# ARIDE



## samadam78

I'm thinking of attending ARIDE certification, looking for some feed back regarding the training from anyone that has gone.

thanks in advance.


----------



## Irishpride

Very good program to add validity to your OUI cases. It was a good refresher of basic SFST and really useful as far as learning how you can use HGN to differentiate between which substances a suspect might be under the influence of (even if its not admissible in court). Definitely a worthwhile course.


----------



## LGriffin

+1
If your boss will approve it, take the course.

Plus, as Sun Tzu instructed, know your enemy:
http://www.relentlessdefense.com/practices/motor-vehicle-offenses/drunk-driving/

The eyes don't lie.

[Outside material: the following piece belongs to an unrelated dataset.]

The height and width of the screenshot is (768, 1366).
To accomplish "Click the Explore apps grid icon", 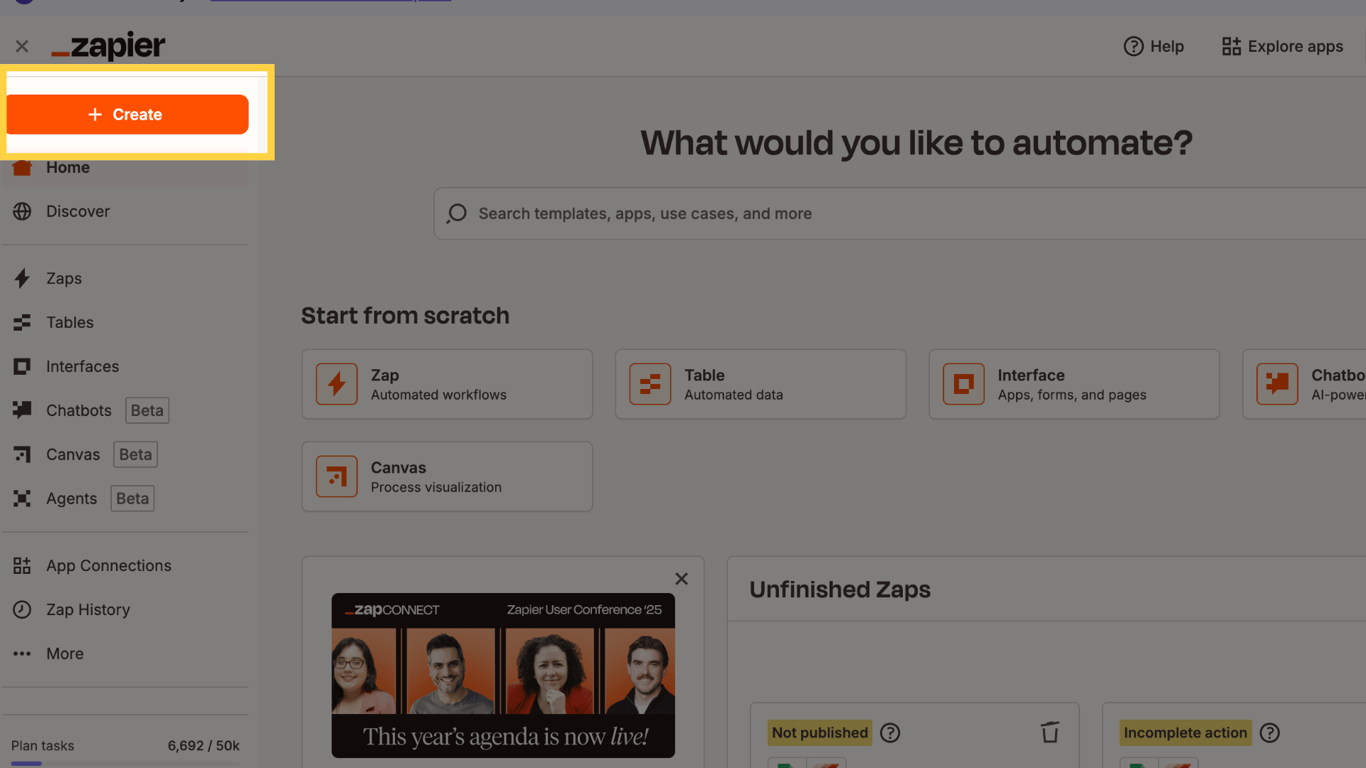I will (x=1230, y=46).
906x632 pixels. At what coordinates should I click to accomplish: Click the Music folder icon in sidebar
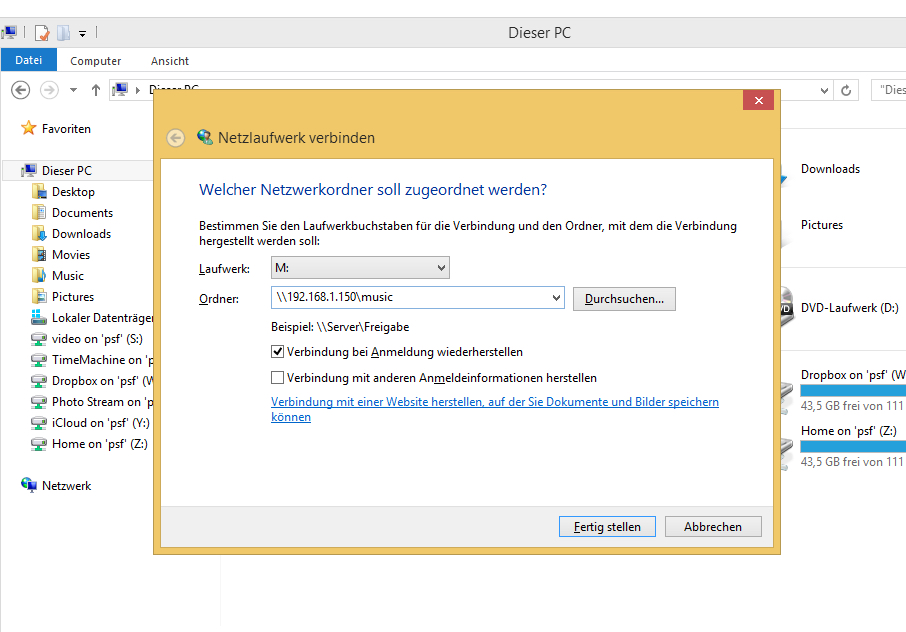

I had an HGN case go to the SJC but they squashed it.



> The horizontal gaze nystagmus test is regarded as the most accurate of the field sobriety "tests." However, that is only true if the person administering the test is, indeed, qualified to properly conduct it and interpret the nystagmus. A police officer with nothing more than a half-hour of training from another officer has not acquired the necessary expertise to accurately assess nystagmus. Yet, in jurisdictions where police officers are allowed to testify to their observations of the nystagmus, these officers testify as if they are indeed authorities. To undermine their "expert" status, a Massachusetts DWI defense attorney should use cross-examination to show that the officer has:
> 
> No degree in ophthalmology, optometry or physiology


----------



## carodo

LGriffin said:


> +1
> If your boss will approve it, take the course.
> 
> Plus, as Sun Tzu instructed, know your enemy:
> http://www.relentlessdefense.com/practices/motor-vehicle-offenses/drunk-driving/
> 
> The eyes don't lie. I had an HGN case go to the SJC but they squashed it.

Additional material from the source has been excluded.